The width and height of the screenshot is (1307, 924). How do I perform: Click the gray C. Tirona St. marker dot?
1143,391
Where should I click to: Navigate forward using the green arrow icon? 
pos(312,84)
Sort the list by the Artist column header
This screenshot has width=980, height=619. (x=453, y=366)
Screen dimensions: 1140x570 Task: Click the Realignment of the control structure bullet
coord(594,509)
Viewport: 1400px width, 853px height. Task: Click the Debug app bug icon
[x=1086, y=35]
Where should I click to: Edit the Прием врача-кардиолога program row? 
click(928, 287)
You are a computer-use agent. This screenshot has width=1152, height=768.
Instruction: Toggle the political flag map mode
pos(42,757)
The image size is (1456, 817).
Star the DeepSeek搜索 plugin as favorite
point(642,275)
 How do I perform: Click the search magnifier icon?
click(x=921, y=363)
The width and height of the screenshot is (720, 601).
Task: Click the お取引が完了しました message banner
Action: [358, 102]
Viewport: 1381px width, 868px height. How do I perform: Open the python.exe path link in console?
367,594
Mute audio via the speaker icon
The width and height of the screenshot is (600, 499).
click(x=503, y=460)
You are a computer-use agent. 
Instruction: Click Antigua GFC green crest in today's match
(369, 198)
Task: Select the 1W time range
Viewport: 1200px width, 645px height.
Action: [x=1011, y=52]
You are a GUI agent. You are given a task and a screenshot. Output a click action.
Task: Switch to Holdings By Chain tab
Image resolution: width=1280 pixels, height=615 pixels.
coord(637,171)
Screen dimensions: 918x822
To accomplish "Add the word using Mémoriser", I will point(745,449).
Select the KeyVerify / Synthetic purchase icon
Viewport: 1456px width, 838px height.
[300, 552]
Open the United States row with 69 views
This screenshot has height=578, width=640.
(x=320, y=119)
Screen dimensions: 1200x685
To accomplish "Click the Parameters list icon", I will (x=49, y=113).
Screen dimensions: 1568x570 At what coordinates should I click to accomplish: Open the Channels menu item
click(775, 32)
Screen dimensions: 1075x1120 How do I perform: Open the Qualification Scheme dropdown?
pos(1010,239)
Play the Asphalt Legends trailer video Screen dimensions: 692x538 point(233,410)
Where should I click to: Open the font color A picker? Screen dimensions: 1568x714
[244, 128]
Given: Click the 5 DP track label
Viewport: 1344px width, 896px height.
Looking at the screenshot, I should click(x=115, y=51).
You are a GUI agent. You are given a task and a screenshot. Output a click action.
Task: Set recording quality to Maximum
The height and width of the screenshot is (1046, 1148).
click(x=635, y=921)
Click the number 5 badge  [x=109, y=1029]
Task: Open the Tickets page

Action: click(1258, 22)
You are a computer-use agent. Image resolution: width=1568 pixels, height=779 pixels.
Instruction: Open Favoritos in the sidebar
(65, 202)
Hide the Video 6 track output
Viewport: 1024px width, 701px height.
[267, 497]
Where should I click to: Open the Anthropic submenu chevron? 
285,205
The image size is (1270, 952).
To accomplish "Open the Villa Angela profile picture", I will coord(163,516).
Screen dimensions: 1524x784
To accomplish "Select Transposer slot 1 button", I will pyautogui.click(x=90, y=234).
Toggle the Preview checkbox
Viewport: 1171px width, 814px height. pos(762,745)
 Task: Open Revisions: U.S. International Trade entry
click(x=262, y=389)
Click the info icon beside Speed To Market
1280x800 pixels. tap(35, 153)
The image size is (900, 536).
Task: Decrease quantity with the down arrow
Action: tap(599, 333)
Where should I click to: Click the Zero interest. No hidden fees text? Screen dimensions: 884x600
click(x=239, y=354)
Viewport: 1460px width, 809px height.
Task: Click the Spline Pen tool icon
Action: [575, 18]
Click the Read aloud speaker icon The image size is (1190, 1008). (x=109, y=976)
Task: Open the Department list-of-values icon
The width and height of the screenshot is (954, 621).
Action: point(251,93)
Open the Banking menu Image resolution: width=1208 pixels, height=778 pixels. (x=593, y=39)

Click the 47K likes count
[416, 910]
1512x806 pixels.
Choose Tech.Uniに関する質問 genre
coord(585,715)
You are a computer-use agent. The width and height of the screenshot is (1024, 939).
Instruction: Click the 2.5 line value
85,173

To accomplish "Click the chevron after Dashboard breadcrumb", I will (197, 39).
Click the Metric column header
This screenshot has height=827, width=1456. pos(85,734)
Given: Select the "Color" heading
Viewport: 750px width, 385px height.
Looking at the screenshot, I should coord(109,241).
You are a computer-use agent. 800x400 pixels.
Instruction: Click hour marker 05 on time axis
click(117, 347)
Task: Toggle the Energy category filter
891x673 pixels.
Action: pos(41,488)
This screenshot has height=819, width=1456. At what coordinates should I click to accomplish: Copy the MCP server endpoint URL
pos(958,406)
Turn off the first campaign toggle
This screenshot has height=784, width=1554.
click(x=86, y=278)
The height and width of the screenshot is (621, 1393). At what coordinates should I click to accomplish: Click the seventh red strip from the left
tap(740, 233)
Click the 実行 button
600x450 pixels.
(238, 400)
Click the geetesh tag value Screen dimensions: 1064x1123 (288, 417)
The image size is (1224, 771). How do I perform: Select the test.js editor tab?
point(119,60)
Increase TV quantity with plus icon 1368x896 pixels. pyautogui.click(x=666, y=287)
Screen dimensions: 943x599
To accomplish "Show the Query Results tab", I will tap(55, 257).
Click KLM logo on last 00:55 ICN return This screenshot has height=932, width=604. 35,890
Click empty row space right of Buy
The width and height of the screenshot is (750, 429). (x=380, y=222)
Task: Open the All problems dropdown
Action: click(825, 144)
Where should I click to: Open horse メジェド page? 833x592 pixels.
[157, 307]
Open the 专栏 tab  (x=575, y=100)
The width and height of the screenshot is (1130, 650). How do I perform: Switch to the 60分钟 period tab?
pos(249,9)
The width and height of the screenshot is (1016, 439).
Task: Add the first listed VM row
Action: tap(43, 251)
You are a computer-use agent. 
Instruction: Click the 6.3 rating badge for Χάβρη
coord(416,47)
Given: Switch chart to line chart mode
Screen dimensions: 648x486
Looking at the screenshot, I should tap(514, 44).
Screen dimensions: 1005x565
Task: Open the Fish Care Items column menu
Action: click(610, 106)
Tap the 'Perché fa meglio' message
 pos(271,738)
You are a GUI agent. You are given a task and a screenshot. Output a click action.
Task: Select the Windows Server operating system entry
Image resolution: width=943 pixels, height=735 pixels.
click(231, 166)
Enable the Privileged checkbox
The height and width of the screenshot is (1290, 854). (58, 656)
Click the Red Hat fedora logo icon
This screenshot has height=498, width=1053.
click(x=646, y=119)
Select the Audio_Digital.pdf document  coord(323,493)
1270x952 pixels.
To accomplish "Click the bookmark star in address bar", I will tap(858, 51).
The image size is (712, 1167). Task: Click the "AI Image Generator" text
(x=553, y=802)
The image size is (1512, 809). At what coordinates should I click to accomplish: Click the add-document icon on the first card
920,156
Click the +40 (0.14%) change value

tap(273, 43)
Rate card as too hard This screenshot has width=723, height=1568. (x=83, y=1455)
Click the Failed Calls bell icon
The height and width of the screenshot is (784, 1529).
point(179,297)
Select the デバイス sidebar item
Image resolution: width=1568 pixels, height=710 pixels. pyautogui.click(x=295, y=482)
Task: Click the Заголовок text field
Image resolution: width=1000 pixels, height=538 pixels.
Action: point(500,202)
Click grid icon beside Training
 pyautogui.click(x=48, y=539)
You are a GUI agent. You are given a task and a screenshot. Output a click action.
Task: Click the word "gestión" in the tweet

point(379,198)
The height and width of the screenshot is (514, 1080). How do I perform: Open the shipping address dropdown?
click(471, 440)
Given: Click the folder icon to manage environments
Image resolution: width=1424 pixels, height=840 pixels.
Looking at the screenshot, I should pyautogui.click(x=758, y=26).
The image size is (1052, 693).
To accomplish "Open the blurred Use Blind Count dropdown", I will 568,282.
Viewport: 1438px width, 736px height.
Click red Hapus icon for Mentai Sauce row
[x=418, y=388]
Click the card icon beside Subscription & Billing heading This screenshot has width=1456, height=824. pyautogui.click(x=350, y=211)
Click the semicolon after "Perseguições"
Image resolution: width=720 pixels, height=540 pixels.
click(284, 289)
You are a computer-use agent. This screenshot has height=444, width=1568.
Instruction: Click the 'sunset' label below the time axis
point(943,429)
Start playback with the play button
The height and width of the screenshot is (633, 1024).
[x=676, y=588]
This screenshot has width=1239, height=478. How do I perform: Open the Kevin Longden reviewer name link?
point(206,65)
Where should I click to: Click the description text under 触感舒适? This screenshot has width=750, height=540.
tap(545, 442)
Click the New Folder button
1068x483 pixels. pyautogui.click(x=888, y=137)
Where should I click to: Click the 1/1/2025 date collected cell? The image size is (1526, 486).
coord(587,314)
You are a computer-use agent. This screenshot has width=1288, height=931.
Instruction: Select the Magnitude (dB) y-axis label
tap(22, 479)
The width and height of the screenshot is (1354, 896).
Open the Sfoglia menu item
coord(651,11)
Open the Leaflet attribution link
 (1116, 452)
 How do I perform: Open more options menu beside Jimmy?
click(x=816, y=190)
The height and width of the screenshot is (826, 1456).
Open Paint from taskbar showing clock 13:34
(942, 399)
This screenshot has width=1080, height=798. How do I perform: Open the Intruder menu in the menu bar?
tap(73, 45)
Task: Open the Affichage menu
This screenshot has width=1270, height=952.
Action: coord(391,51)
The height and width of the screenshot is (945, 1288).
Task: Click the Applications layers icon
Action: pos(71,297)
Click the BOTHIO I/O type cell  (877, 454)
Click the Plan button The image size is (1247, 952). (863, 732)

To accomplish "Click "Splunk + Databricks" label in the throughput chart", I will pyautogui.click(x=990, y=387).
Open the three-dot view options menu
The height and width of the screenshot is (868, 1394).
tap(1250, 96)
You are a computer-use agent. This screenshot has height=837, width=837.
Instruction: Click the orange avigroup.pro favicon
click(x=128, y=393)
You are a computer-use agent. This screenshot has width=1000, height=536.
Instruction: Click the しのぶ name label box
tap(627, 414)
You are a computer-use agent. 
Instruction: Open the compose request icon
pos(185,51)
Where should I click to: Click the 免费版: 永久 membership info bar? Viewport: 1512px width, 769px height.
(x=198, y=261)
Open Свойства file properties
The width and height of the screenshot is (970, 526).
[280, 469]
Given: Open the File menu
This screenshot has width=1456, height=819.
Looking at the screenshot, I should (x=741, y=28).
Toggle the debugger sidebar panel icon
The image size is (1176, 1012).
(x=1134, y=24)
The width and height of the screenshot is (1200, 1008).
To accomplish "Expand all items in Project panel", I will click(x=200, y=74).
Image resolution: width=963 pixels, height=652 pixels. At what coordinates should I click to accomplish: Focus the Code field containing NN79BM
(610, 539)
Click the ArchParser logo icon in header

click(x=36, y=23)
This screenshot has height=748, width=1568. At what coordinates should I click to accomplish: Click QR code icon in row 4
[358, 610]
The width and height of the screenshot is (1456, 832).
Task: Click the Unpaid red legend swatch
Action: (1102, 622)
☆ ☆ ☆ ☆ ☆ ☆ ☆
TASK GOAL: Put the part of the data that opens with the line containing "Click the Read" and closes with the line containing "Action: pos(41,488)" into a JSON list of strings, one string per line, with blank lines left out.

ANSWER TO THE EXERCISE:
[
  "Click the Read aloud speaker icon The image size is (1190, 1008). (x=109, y=976)",
  "Task: Open the Department list-of-values icon",
  "The width and height of the screenshot is (954, 621).",
  "Action: point(251,93)",
  "Open the Banking menu Image resolution: width=1208 pixels, height=778 pixels. (x=593, y=39)",
  "Click the 47K likes count",
  "[416, 910]",
  "1512x806 pixels.",
  "Choose Tech.Uniに関する質問 genre",
  "coord(585,715)",
  "You are a computer-use agent. The width and height of the screenshot is (1024, 939).",
  "Instruction: Click the 2.5 line value",
  "85,173",
  "To accomplish \"Click the chevron after Dashboard breadcrumb\", I will (197, 39).",
  "Click the Metric column header",
  "This screenshot has height=827, width=1456. pos(85,734)",
  "Given: Select the \"Color\" heading",
  "Viewport: 750px width, 385px height.",
  "Looking at the screenshot, I should coord(109,241).",
  "You are a computer-use agent. 800x400 pixels.",
  "Instruction: Click hour marker 05 on time axis",
  "click(117, 347)",
  "Task: Toggle the Energy category filter",
  "891x673 pixels.",
  "Action: pos(41,488)"
]